Source data:
^^^^^^^^^^^^^^^^
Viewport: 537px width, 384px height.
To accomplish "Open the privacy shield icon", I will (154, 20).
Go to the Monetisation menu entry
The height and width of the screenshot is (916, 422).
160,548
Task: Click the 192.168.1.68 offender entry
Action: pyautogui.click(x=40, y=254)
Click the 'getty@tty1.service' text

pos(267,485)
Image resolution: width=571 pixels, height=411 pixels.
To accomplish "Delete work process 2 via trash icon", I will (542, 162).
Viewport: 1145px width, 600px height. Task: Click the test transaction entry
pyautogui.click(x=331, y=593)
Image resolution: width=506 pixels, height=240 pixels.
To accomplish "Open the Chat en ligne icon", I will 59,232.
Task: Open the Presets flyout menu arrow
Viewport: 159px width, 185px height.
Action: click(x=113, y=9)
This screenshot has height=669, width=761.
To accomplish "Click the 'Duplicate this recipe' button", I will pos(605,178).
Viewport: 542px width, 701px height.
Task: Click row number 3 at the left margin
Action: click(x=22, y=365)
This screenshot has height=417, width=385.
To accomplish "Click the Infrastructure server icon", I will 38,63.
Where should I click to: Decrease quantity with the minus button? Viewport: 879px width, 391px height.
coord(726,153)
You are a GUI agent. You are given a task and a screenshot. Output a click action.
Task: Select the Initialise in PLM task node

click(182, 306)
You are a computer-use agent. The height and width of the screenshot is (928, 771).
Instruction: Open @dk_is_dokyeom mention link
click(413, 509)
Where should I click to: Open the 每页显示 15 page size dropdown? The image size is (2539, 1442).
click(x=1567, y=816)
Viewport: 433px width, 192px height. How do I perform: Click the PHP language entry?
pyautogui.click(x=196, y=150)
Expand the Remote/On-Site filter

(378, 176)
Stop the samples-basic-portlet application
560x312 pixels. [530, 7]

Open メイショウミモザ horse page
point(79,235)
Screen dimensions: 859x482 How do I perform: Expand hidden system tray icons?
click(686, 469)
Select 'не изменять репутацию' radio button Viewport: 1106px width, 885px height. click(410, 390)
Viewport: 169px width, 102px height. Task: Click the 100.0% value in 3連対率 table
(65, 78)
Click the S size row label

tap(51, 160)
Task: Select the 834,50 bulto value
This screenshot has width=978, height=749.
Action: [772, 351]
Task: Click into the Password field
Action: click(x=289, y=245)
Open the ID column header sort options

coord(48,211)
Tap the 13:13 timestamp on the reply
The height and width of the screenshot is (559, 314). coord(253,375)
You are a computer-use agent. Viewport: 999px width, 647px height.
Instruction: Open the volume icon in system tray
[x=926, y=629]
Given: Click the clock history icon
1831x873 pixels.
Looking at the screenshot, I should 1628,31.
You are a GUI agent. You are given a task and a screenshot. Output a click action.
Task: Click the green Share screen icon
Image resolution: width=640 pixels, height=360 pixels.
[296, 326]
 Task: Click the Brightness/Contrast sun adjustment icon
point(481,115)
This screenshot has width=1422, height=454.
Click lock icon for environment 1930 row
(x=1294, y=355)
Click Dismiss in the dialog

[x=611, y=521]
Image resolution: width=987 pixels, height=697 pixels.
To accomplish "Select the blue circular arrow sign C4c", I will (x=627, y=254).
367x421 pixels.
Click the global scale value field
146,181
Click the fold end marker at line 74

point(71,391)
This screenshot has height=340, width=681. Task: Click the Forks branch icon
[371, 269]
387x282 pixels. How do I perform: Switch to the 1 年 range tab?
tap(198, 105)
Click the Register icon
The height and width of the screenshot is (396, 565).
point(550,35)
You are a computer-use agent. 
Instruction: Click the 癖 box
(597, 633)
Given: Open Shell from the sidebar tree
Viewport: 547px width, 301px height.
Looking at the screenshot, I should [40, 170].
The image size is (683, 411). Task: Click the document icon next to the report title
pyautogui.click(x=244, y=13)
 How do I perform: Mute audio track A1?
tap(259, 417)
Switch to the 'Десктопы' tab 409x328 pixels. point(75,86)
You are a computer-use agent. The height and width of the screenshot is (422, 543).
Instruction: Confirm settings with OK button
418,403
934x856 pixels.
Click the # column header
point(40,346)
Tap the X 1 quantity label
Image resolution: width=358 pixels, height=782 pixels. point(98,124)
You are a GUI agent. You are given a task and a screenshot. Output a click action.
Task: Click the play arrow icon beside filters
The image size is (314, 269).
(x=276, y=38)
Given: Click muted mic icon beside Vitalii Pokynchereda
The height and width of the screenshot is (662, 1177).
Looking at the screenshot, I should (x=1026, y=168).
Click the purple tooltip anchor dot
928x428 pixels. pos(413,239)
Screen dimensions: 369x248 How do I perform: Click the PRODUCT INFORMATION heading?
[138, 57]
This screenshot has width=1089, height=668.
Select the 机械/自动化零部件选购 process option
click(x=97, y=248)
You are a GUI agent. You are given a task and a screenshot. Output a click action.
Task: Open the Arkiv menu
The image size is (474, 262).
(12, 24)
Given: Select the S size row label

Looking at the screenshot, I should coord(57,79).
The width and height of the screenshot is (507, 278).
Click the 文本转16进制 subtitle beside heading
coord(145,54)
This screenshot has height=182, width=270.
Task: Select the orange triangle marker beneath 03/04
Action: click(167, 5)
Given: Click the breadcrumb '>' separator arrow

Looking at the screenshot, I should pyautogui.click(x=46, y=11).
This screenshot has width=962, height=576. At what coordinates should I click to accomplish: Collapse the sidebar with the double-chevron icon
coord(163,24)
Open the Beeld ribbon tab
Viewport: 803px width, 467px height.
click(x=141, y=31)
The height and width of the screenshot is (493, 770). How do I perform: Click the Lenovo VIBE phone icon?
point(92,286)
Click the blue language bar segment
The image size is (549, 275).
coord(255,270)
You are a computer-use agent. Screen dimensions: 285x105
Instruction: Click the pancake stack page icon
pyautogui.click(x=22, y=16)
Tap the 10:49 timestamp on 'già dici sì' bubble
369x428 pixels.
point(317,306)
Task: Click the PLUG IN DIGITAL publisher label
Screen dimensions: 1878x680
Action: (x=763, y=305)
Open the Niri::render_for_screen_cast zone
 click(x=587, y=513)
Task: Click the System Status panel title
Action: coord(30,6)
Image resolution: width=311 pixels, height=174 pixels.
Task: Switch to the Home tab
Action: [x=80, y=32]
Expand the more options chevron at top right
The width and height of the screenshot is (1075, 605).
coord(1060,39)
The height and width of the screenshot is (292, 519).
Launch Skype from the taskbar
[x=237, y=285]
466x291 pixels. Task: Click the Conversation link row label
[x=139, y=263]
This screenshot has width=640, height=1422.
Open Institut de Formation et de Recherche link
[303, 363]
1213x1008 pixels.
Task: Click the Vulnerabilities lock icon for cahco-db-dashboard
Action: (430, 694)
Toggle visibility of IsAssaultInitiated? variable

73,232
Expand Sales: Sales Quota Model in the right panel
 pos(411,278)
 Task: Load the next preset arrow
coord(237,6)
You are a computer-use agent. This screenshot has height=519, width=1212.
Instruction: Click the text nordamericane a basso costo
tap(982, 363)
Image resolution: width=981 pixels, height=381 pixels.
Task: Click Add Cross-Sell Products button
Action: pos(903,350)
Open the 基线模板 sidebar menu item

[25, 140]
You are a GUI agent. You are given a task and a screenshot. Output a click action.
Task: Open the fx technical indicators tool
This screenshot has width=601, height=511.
^^^^^^^^^^^^^^^^
> **WHAT IS BEING ASKED**:
Once more, write out the records in full, exactly as they appear.

> **ANSWER BOX**:
Viewport: 537px width, 384px height.
To accomplish "Open the privacy shield icon", I will (154, 20).
Go to the Monetisation menu entry
The height and width of the screenshot is (916, 422).
160,548
Task: Click the 192.168.1.68 offender entry
Action: pyautogui.click(x=40, y=254)
Click the 'getty@tty1.service' text

pos(267,485)
Image resolution: width=571 pixels, height=411 pixels.
To accomplish "Delete work process 2 via trash icon", I will (542, 162).
Viewport: 1145px width, 600px height. Task: Click the test transaction entry
pyautogui.click(x=331, y=593)
Image resolution: width=506 pixels, height=240 pixels.
To accomplish "Open the Chat en ligne icon", I will 59,232.
Task: Open the Presets flyout menu arrow
Viewport: 159px width, 185px height.
Action: click(x=113, y=9)
This screenshot has height=669, width=761.
To accomplish "Click the 'Duplicate this recipe' button", I will pos(605,178).
Viewport: 542px width, 701px height.
Task: Click row number 3 at the left margin
Action: click(x=22, y=365)
This screenshot has height=417, width=385.
To accomplish "Click the Infrastructure server icon", I will 38,63.
Where should I click to: Decrease quantity with the minus button? Viewport: 879px width, 391px height.
coord(726,153)
You are a GUI agent. You are given a task and a screenshot. Output a click action.
Task: Select the Initialise in PLM task node

click(182, 306)
You are a computer-use agent. The height and width of the screenshot is (928, 771).
Instruction: Open @dk_is_dokyeom mention link
click(413, 509)
Where should I click to: Open the 每页显示 15 page size dropdown? The image size is (2539, 1442).
click(x=1567, y=816)
Viewport: 433px width, 192px height. How do I perform: Click the PHP language entry?
pyautogui.click(x=196, y=150)
Expand the Remote/On-Site filter

(378, 176)
Stop the samples-basic-portlet application
560x312 pixels. [530, 7]

Open メイショウミモザ horse page
point(79,235)
Screen dimensions: 859x482 How do I perform: Expand hidden system tray icons?
click(686, 469)
Select 'не изменять репутацию' radio button Viewport: 1106px width, 885px height. click(410, 390)
Viewport: 169px width, 102px height. Task: Click the 100.0% value in 3連対率 table
(65, 78)
Click the S size row label

tap(51, 160)
Task: Select the 834,50 bulto value
This screenshot has width=978, height=749.
Action: [772, 351]
Task: Click into the Password field
Action: click(x=289, y=245)
Open the ID column header sort options

coord(48,211)
Tap the 13:13 timestamp on the reply
The height and width of the screenshot is (559, 314). coord(253,375)
You are a computer-use agent. Viewport: 999px width, 647px height.
Instruction: Open the volume icon in system tray
[x=926, y=629]
Given: Click the clock history icon
1831x873 pixels.
Looking at the screenshot, I should 1628,31.
You are a GUI agent. You are given a task and a screenshot. Output a click action.
Task: Click the green Share screen icon
Image resolution: width=640 pixels, height=360 pixels.
[296, 326]
 Task: Click the Brightness/Contrast sun adjustment icon
point(481,115)
This screenshot has width=1422, height=454.
Click lock icon for environment 1930 row
(x=1294, y=355)
Click Dismiss in the dialog

[x=611, y=521]
Image resolution: width=987 pixels, height=697 pixels.
To accomplish "Select the blue circular arrow sign C4c", I will (x=627, y=254).
367x421 pixels.
Click the global scale value field
146,181
Click the fold end marker at line 74

point(71,391)
This screenshot has height=340, width=681. Task: Click the Forks branch icon
[371, 269]
387x282 pixels. How do I perform: Switch to the 1 年 range tab?
tap(198, 105)
Click the Register icon
The height and width of the screenshot is (396, 565).
point(550,35)
You are a computer-use agent. 
Instruction: Click the 癖 box
(597, 633)
Given: Open Shell from the sidebar tree
Viewport: 547px width, 301px height.
Looking at the screenshot, I should [40, 170].
The image size is (683, 411). Task: Click the document icon next to the report title
pyautogui.click(x=244, y=13)
 How do I perform: Mute audio track A1?
tap(259, 417)
Switch to the 'Десктопы' tab 409x328 pixels. point(75,86)
You are a computer-use agent. The height and width of the screenshot is (422, 543).
Instruction: Confirm settings with OK button
418,403
934x856 pixels.
Click the # column header
point(40,346)
Tap the X 1 quantity label
Image resolution: width=358 pixels, height=782 pixels. point(98,124)
You are a GUI agent. You are given a task and a screenshot. Output a click action.
Task: Click the play arrow icon beside filters
The image size is (314, 269).
(x=276, y=38)
Given: Click muted mic icon beside Vitalii Pokynchereda
The height and width of the screenshot is (662, 1177).
Looking at the screenshot, I should (x=1026, y=168).
Click the purple tooltip anchor dot
928x428 pixels. pos(413,239)
Screen dimensions: 369x248 How do I perform: Click the PRODUCT INFORMATION heading?
[138, 57]
This screenshot has width=1089, height=668.
Select the 机械/自动化零部件选购 process option
click(x=97, y=248)
You are a GUI agent. You are given a task and a screenshot. Output a click action.
Task: Open the Arkiv menu
The image size is (474, 262).
(12, 24)
Given: Select the S size row label

Looking at the screenshot, I should coord(57,79).
The width and height of the screenshot is (507, 278).
Click the 文本转16进制 subtitle beside heading
coord(145,54)
This screenshot has height=182, width=270.
Task: Select the orange triangle marker beneath 03/04
Action: click(167, 5)
Given: Click the breadcrumb '>' separator arrow

Looking at the screenshot, I should pyautogui.click(x=46, y=11).
This screenshot has width=962, height=576. At what coordinates should I click to accomplish: Collapse the sidebar with the double-chevron icon
coord(163,24)
Open the Beeld ribbon tab
Viewport: 803px width, 467px height.
click(x=141, y=31)
The height and width of the screenshot is (493, 770). How do I perform: Click the Lenovo VIBE phone icon?
point(92,286)
Click the blue language bar segment
The image size is (549, 275).
coord(255,270)
You are a computer-use agent. Screen dimensions: 285x105
Instruction: Click the pancake stack page icon
pyautogui.click(x=22, y=16)
Tap the 10:49 timestamp on 'già dici sì' bubble
369x428 pixels.
point(317,306)
Task: Click the PLUG IN DIGITAL publisher label
Screen dimensions: 1878x680
Action: (x=763, y=305)
Open the Niri::render_for_screen_cast zone
 click(x=587, y=513)
Task: Click the System Status panel title
Action: coord(30,6)
Image resolution: width=311 pixels, height=174 pixels.
Task: Switch to the Home tab
Action: [x=80, y=32]
Expand the more options chevron at top right
The width and height of the screenshot is (1075, 605).
coord(1060,39)
The height and width of the screenshot is (292, 519).
Launch Skype from the taskbar
[x=237, y=285]
466x291 pixels. Task: Click the Conversation link row label
[x=139, y=263]
This screenshot has width=640, height=1422.
Open Institut de Formation et de Recherche link
[303, 363]
1213x1008 pixels.
Task: Click the Vulnerabilities lock icon for cahco-db-dashboard
Action: (430, 694)
Toggle visibility of IsAssaultInitiated? variable

73,232
Expand Sales: Sales Quota Model in the right panel
 pos(411,278)
 Task: Load the next preset arrow
coord(237,6)
You are a computer-use agent. This screenshot has height=519, width=1212.
Instruction: Click the text nordamericane a basso costo
tap(982, 363)
Image resolution: width=981 pixels, height=381 pixels.
Task: Click Add Cross-Sell Products button
Action: pos(903,350)
Open the 基线模板 sidebar menu item

[25, 140]
You are a GUI agent. You are given a task and a screenshot. Output a click action.
Task: Open the fx technical indicators tool
This screenshot has width=601, height=511.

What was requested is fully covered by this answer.